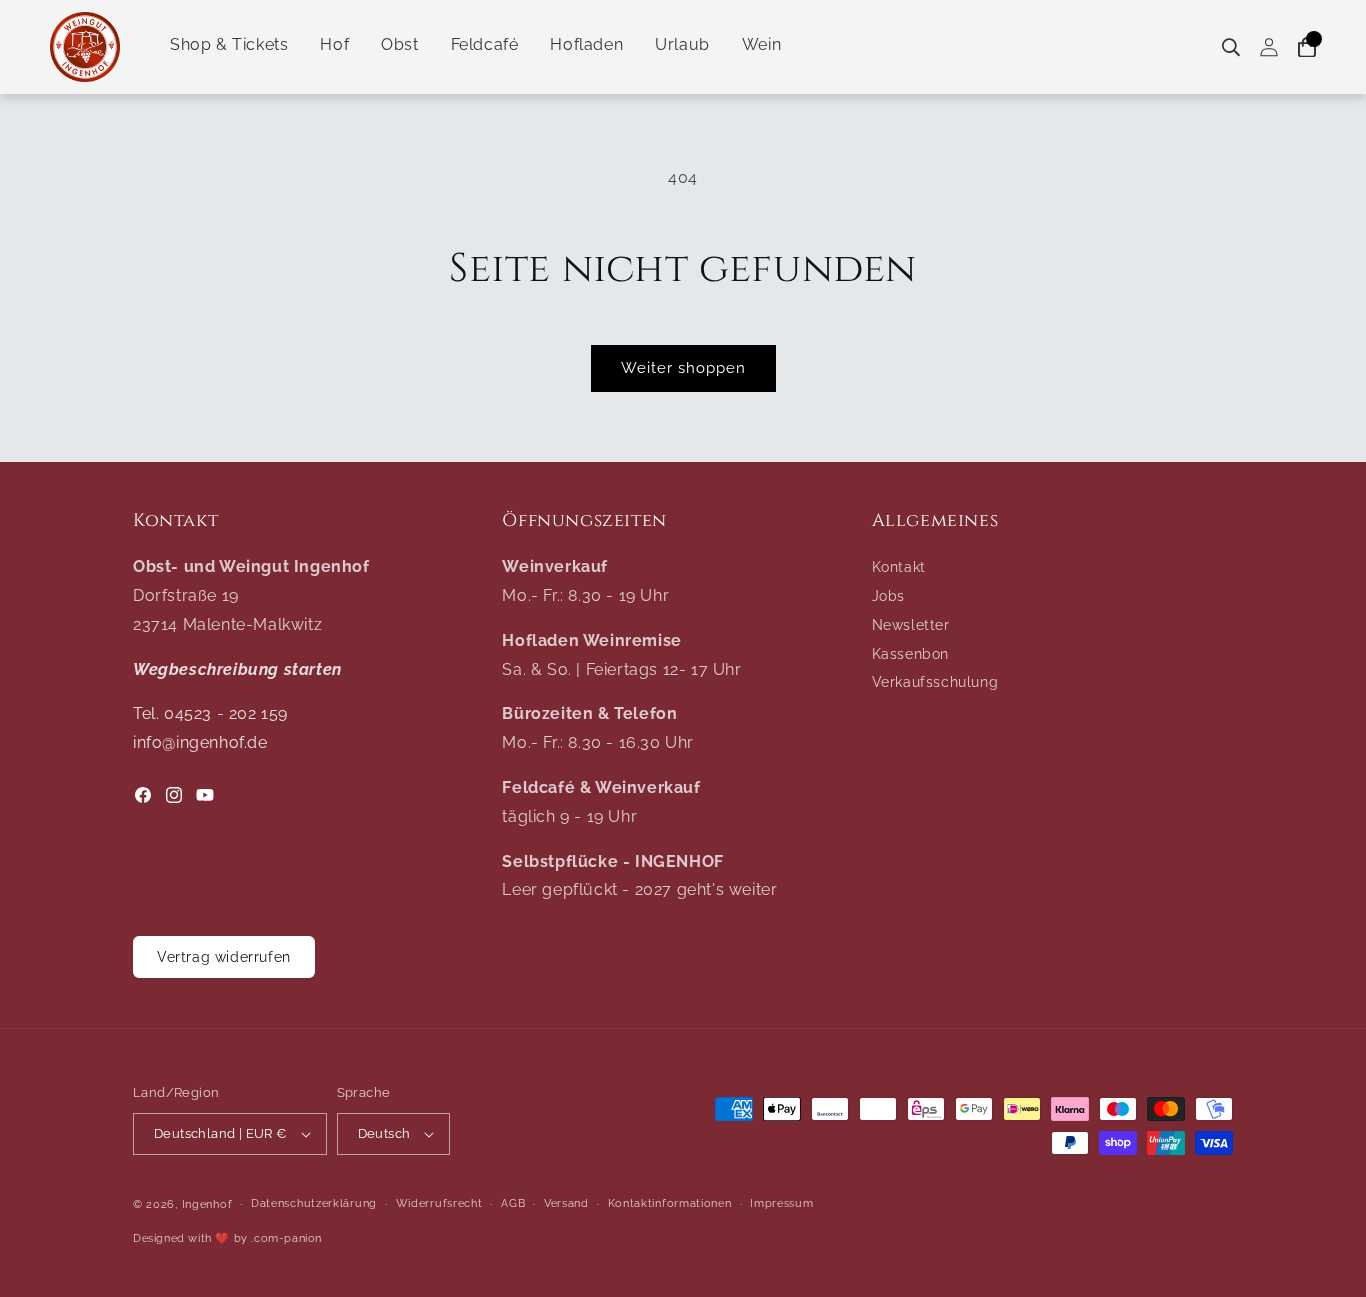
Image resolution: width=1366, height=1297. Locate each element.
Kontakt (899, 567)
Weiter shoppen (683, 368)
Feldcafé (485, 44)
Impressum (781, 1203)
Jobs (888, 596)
⁂
**Instructions for the task**
Print all the material above exactly, and drop the images.

**Answer to this task**
Image resolution: width=1366, height=1297. Locate each element.
Kontakt (899, 567)
Weiter shoppen (683, 368)
Feldcafé (485, 44)
Impressum (781, 1203)
Jobs (888, 596)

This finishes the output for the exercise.